*Text to read*:
>>>>
For examples, I'm going to draw on "creepypastas." These are short little ramrods of atmosphere that don't qualify as actual stories half the time. It's that half I want to talk about because they imply the story so well that you don't need the story written out for you. In this day and age of bestsellers that spoon-feed readers, it's nice to be free to use my own imagination now and then.
The term "creepypasta" comes from "copypasta," which refers to vignettes that have been copy-pasted and passed around the internet so many times that no one really knows their origins. They're like campfire ghost stories in that regard. When the copypasta is "creepy," it's a creepypasta.
Here's the first one I ever came across:
Did you ever see one of those videos where you were asked to look for, or follow, a specific thing throughout the video? Then, at the end, they reveal that as you were watching, something large and intrusive moved around in plain sight and you never noticed it. It's frightening how often that happens, like how I just moved from the doorway into your room as you read this.
"Satuawany," you cry, "that is not a story!"
But now you know what I'm talking about. Maybe you're like me when I first started going through these vignettes. I thought, Aw, I can do something like that. Easy.
It's not easy. Writing one that is short and convincing is difficult for one who is so used to writing stories, exploring characters. It's hard for anyone, really, as illustrated by the large amounts of bad creepypastas out there. And the people who make fun of the bad creepypastas, like whoever wrote this:
So ur with ur honey and yur making out wen the phone rigns. U anser it n the vioce is "wut r u doing wit my daughter?" U tell ur girl n she say "my dad is ded". THEN WHO WAS PHONE?
<<<<
*Recorded information*:
>>>>
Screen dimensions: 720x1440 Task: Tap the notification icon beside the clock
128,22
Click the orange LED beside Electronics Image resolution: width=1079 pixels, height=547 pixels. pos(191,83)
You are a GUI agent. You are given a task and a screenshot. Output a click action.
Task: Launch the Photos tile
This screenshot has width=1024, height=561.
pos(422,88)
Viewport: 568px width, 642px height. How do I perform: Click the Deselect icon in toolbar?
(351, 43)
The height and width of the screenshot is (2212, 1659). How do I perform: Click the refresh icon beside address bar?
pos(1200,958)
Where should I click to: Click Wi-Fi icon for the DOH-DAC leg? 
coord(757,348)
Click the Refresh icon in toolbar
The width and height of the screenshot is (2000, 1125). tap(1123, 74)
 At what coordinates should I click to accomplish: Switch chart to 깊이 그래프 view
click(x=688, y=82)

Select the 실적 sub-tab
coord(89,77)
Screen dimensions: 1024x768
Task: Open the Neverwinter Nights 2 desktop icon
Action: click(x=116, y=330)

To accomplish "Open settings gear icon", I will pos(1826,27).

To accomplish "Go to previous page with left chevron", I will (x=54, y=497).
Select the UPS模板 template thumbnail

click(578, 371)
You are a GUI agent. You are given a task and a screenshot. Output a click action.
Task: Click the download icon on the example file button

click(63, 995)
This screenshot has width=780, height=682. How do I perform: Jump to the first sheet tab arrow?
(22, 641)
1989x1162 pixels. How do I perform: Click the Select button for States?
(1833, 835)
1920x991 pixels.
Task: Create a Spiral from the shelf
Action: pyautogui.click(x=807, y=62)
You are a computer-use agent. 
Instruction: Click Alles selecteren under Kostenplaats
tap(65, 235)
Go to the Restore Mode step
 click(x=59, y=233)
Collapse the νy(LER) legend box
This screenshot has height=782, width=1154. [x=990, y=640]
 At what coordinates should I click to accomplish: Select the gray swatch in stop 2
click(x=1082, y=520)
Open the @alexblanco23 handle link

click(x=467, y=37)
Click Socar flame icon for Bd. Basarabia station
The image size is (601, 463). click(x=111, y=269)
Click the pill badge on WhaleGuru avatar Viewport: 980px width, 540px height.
<<<<
*Tasks for this exercise*:
A – In the text on creepypastas, what word does the term "creepypasta" come from?
B – Resume the piece on creepypastas, starting right after its final sentence.

*Task-by-task outputs*:
A – "Copypasta"

B –
There are not even any "real" characters in my favorite creepypastas---just the speaker and the reader. Instead of trying to draw the reader into the characters and the story, you're telling readers they are the story. And that's a lot harder to do convincingly.
Take a look at this one:
Every family in every town in every country on every continent has one. It's a cabinet, not particularly odd, not out of place. The paint was peeling a bit on the corner and the knob was loose. The inside smelled like dust and the paint wasn't the same as the kitchen walls.
You hid in there once during a game of hide 'n' seek. No one told you it doesn't open back into your reality.
Don't worry; you can't tell the difference. But everyone misses you.
There's not even anything threatening in that one and it gives me the heebie jeebies. I didn't even have a cabinet like that...did I? Did I?
There are longer ones, more like flash fiction, more like the ghost stories we told on Halloween nights back when we were kids. You can certainly assign all the regular rules of storytelling to those.
When you can only imply the story, and you're addressing it to the reader, it has to be more universal. If you can even get the beginning of one down, you start to see the layouts of various potential stories. I've never finished one, but every time I try, I find myself sitting on a treasure trove of potential stories---stories I know I can finish, because they're stories. That takes me back into my element, where I can weave spells of characterization and plot progression.
It has been reported that some victims of trauma, during the event, would retreat into a fantasy world from which they could not WAKE UP. In this catatonic state, the victim lived in a world just like their normal one, except they weren't being victimized. The only way that they realized they needed to WAKE UP was a note they found in their fantasy world. It would tell about their condition and tell them to WAKE UP. Even then, it would often take months until they were ready to discard their fantasy world and PLEASE WAKE UP.
{e:shivers} That one still gives me chills.
No, these creepy little things aren't literature. Almost none are well written, and you just read one of the very few places where all-caps doesn't make me clench my jaw and make a low grumbling noise.
It's about the hook, drawing a little blood as quickly as possible. Another kind of atmosphere. The challenge inspires me, so I pass it on in the hopes it does the same for you.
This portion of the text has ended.